SET EXERCISE: Please rewrite the items from the first line through the line containing "Click the open", keeping every line and leaving all other text unchanged. Increase each number in the answer coordinates by 83.

(Click-target data)
⁂

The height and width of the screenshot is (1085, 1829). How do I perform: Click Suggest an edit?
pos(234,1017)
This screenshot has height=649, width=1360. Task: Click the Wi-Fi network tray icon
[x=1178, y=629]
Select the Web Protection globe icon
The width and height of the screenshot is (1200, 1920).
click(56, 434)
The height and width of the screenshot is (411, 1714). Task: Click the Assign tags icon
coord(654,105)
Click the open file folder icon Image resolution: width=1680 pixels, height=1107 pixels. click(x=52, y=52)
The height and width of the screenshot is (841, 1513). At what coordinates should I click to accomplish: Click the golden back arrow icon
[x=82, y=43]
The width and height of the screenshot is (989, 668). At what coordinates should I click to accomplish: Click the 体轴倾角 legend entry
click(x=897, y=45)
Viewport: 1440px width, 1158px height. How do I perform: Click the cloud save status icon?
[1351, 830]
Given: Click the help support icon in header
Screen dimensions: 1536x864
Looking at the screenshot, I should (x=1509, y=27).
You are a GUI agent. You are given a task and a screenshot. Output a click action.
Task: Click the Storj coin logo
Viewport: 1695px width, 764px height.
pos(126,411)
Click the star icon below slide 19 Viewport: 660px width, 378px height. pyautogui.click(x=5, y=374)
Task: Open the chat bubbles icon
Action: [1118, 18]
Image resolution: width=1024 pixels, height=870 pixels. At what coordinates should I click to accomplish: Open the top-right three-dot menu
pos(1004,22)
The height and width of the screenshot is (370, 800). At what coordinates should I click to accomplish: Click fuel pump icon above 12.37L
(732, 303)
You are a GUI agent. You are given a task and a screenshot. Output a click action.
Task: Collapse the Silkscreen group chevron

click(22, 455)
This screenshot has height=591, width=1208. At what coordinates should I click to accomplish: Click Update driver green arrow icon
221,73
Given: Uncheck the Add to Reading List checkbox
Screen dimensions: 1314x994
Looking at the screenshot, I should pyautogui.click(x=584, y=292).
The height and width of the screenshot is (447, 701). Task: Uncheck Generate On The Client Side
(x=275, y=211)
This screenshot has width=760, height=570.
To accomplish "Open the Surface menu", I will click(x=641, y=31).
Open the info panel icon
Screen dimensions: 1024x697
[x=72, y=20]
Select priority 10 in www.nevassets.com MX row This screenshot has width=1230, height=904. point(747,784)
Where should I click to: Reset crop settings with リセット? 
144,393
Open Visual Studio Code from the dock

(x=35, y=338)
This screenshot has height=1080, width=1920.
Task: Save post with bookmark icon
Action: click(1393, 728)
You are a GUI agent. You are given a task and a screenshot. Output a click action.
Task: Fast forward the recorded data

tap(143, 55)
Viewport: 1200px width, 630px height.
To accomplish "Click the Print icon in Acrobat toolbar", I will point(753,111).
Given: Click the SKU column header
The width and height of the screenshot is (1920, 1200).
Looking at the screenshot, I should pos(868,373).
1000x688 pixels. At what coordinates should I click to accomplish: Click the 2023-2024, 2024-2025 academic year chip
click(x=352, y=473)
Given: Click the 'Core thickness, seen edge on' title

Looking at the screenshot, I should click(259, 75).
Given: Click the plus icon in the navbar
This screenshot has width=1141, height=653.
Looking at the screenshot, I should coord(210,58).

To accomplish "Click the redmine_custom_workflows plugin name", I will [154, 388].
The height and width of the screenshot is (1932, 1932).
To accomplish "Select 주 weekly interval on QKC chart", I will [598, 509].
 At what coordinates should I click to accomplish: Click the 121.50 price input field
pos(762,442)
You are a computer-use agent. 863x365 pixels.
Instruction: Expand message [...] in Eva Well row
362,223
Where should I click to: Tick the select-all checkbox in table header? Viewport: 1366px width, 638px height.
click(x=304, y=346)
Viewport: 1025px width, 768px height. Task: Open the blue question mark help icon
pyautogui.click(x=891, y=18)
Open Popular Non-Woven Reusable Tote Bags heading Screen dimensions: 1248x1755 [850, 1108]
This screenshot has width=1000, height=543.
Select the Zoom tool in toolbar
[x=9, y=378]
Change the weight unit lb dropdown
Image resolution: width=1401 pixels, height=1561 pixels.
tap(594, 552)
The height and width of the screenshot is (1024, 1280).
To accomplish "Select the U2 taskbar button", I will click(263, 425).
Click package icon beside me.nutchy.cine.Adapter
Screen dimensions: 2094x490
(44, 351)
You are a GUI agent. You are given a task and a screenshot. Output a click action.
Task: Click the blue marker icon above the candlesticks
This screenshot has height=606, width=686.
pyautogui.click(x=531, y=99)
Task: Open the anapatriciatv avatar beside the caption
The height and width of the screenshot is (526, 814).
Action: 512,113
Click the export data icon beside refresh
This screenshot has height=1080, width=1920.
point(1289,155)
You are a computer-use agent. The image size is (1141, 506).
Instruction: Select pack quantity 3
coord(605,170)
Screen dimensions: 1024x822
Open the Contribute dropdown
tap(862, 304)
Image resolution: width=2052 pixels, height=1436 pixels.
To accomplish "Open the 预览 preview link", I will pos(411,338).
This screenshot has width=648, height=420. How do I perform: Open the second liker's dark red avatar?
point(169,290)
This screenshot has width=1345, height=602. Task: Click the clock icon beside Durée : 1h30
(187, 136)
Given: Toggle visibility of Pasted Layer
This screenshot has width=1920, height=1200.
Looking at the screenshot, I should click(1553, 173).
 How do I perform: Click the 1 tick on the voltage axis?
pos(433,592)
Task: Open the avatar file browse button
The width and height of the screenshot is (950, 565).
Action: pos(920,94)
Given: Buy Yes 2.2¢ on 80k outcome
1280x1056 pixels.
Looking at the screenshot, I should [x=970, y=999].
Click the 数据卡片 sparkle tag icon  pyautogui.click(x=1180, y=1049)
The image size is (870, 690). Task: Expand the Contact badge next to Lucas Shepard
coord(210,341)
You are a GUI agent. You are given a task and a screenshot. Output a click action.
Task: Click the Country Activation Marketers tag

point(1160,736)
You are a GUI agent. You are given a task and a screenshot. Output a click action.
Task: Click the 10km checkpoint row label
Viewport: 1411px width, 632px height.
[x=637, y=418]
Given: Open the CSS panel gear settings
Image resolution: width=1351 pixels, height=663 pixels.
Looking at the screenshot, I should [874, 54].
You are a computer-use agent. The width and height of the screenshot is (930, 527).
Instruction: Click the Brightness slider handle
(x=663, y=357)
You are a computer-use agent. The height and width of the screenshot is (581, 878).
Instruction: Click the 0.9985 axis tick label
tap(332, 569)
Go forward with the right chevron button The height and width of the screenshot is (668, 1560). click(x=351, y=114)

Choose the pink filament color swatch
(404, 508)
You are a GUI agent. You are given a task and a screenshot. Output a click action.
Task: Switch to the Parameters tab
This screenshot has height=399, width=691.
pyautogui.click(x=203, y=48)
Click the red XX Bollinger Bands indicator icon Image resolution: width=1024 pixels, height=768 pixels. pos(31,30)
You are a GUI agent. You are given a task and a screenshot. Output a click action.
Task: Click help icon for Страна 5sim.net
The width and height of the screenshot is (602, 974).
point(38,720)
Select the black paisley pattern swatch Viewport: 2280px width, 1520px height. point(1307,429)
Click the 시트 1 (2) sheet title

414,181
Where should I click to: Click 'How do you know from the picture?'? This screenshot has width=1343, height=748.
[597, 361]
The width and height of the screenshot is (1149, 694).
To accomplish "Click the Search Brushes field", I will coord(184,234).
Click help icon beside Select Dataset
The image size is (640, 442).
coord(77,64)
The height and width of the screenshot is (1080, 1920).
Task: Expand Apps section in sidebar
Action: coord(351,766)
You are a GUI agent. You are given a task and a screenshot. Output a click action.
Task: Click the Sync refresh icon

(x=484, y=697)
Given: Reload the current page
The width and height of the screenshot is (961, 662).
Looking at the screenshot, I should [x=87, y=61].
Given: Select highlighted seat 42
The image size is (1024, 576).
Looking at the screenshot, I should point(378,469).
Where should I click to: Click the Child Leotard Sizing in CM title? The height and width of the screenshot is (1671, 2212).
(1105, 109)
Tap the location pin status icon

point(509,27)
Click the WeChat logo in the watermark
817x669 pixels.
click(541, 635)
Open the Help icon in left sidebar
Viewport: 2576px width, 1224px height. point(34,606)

⁂

ANSWER TO THE TASK:
The height and width of the screenshot is (1085, 1829). How do I perform: Click Suggest an edit?
pos(317,1100)
This screenshot has height=649, width=1360. Task: Click the Wi-Fi network tray icon
[x=1261, y=712]
Select the Web Protection globe icon
The width and height of the screenshot is (1200, 1920).
click(139, 517)
The height and width of the screenshot is (411, 1714). Task: Click the Assign tags icon
coord(737,188)
Click the open file folder icon Image resolution: width=1680 pixels, height=1107 pixels. click(x=135, y=135)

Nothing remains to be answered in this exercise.